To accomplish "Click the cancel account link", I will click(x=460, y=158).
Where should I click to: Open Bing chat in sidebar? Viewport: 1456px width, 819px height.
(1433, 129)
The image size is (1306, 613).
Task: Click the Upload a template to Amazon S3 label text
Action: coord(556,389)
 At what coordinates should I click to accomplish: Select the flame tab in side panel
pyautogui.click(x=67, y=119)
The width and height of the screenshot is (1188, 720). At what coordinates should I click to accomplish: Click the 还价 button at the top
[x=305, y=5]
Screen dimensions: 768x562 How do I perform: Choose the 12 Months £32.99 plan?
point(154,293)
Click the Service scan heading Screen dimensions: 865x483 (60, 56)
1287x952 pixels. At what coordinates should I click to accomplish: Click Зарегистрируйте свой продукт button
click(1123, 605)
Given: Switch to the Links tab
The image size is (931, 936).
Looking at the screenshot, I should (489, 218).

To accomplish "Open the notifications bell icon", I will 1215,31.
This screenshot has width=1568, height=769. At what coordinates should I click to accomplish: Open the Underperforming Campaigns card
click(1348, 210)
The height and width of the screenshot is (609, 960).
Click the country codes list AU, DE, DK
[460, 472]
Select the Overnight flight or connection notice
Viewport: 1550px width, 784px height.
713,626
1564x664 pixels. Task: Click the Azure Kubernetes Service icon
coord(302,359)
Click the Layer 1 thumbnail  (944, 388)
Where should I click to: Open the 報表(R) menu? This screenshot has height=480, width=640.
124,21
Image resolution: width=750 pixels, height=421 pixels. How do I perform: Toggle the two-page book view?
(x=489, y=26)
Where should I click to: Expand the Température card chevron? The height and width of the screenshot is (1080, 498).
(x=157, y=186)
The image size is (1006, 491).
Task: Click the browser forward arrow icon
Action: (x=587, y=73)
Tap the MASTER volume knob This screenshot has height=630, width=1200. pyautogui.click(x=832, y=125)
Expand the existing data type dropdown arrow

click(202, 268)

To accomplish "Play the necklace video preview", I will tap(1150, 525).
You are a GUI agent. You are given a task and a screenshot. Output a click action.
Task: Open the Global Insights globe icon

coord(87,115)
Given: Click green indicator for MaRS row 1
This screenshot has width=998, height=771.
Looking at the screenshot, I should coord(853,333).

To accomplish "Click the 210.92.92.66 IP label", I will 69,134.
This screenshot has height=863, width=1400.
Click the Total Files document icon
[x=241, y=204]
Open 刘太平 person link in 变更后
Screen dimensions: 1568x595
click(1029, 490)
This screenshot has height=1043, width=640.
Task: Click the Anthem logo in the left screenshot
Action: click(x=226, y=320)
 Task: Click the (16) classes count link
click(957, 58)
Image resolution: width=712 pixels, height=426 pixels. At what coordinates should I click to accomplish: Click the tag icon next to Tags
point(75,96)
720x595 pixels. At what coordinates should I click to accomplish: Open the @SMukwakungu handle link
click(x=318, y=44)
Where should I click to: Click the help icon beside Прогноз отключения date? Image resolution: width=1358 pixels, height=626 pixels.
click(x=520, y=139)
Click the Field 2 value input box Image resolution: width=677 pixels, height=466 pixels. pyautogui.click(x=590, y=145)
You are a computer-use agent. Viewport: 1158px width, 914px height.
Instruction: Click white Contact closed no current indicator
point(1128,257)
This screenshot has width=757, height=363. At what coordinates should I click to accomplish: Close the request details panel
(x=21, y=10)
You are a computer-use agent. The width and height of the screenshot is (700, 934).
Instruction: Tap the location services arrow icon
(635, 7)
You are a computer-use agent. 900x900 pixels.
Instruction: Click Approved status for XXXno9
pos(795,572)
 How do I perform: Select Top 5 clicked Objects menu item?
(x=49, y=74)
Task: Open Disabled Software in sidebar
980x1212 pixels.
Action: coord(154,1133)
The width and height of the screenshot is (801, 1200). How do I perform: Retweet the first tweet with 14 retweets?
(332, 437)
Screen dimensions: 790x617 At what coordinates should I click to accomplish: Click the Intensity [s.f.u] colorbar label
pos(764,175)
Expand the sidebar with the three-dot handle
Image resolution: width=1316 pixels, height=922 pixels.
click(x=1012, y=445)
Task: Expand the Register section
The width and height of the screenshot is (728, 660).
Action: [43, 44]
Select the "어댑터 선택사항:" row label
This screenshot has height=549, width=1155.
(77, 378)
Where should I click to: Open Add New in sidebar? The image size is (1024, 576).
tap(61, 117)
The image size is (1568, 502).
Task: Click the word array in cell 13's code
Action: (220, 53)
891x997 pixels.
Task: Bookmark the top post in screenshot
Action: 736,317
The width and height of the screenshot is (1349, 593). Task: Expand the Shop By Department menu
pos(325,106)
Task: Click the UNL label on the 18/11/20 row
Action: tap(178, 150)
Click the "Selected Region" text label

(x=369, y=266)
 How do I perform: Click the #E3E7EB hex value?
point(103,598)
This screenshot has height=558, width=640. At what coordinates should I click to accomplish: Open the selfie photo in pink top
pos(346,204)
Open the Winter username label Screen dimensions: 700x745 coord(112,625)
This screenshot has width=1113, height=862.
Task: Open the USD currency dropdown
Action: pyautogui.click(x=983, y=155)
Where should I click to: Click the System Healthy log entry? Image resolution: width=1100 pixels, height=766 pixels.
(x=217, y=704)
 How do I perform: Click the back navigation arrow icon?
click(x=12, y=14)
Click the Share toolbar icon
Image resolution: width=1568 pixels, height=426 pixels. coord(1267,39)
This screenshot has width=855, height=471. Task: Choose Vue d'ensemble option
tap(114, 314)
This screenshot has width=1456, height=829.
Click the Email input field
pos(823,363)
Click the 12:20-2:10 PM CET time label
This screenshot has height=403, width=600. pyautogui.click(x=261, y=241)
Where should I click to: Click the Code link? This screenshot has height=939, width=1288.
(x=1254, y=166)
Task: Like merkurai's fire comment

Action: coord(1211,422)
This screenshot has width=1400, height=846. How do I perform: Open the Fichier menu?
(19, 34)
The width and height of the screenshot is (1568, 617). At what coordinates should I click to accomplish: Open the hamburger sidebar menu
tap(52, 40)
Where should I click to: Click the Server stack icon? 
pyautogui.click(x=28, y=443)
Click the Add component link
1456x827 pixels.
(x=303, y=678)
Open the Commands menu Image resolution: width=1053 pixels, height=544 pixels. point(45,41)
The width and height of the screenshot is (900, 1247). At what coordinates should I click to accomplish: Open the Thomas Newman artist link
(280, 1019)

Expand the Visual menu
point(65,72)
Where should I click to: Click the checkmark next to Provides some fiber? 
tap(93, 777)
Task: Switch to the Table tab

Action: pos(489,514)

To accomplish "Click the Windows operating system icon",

-------

TASK DESCRIPTION
Among the entries, find each line that includes the string "will" and copy it.

TASK SOLUTION
To accomplish "Click the cancel account link", I will click(x=460, y=158).
To accomplish "Open the notifications bell icon", I will 1215,31.
To accomplish "Play the necklace video preview", I will tap(1150, 525).
To accomplish "Click the 210.92.92.66 IP label", I will 69,134.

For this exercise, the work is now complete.